Not knowing doesn’t mean I lack street smarts, though. Really. Honest. 🙂
The Good Greatsby
March 16, 2011
If someone gives me a quote and they can’t quite remember who said it first, either Lincoln or Twain or Einstein, I usually interject that it was I who first said it.
Amy
March 16, 2011
First, you need to give your kid a name that’s easy to spell. Like Aimee. I mean, Amy. Damn.
The Good Greatsby
March 16, 2011
How can you expect a kid to develop confidence in her own intelligence if you give her a name she can’t spell? She thinks she can spell it until her first day of school and she meets five girls in her class with the same name, but different spelling.
Hippie Cahier
March 16, 2011
I love words like “bailiwick.” I am probably in that 10 percent of women who would unwittingly take on a dumb guy project if said guy used “bailiwick.”
In fact, I know I’m in that 10 percent.

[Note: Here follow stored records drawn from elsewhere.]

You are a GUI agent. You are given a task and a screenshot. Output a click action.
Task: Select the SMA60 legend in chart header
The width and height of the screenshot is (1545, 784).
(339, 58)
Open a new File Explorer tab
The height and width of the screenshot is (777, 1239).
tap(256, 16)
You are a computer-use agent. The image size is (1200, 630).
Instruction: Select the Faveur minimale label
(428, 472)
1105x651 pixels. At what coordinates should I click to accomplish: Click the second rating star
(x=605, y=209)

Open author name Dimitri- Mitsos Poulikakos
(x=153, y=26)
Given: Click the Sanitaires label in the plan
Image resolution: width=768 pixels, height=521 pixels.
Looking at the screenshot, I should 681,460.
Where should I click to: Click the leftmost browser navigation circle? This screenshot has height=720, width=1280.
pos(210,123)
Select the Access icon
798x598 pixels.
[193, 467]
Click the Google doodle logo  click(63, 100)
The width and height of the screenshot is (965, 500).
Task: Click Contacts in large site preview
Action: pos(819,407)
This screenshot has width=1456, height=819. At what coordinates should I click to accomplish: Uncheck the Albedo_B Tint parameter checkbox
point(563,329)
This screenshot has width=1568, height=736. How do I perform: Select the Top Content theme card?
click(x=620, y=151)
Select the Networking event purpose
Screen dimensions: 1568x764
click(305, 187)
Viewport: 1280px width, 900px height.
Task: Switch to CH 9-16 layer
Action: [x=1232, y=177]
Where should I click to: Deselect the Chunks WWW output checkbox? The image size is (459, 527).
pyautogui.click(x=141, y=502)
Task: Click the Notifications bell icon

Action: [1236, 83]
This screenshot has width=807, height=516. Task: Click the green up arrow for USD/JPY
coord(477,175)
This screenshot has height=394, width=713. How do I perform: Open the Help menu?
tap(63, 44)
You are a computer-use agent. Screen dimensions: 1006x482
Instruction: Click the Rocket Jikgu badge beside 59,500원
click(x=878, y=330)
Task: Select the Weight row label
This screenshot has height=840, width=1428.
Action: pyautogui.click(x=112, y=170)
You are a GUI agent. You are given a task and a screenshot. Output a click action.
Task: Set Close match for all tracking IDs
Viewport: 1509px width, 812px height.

The word was “cache.” Augh. NOW I figure it out.
Very clever and helpful post. 🙂
Ahmnodt Heare
March 16, 2011
When I was growing up there was a kid who was dumb as rocks. She used phrases like, “He hasn’t tapped his intellectual potential, yet.” and say things like “He knows things you don’t know.”
lifeintheboomerlane
March 16, 2011
Completely hysterical. I keep looking at the little kid putting a knife into an outlet. When I was little, this was a normal pastime for us, along with playing with matches. Our parents thought the mark of unusal intelligence was if we didn’t eat our boogers in front of company.
The Good Greatsby
March 16, 2011
If a kid puts a knife into an electric outlet, at least he’s curious about electricity, right? Isn’t that a sign of intelligence?
frigginloon
March 16, 2011
Don’t worry, natural selection sorts them out eventually 🙂
Binky
March 17, 2011
Sometimes natural selection needs help.
fnkybee
March 17, 2011
“misses mouth smart” Oh my goodness, that is funny. I’m in the clear *I think*, at least with my son, he’s 8 and uses words that make me turn my head and say ‘huh, how in the hell do you know that word!’
Binky
March 19, 2011
Perhaps you shouldn’t let him hang out with sailors.
abbycdiddy
March 28, 2011
HAHA- binky, you’re so right about natural selection and about sailors.
theultimateoutcast
March 29, 2011
Ha! Funny and smart site. I just found you. You covered some very clever brands of smart. Here is one actually in use today: “Eistein didn’t talk until he was 4 either, smart”.
savesprinkles1234
March 29, 2011
As a former “Intelligence Detective” of the teachering kind, I give this post a huge thumbs up! I’m still laughing, in a hyena-like fashion, over “sniffing the car’s butt!”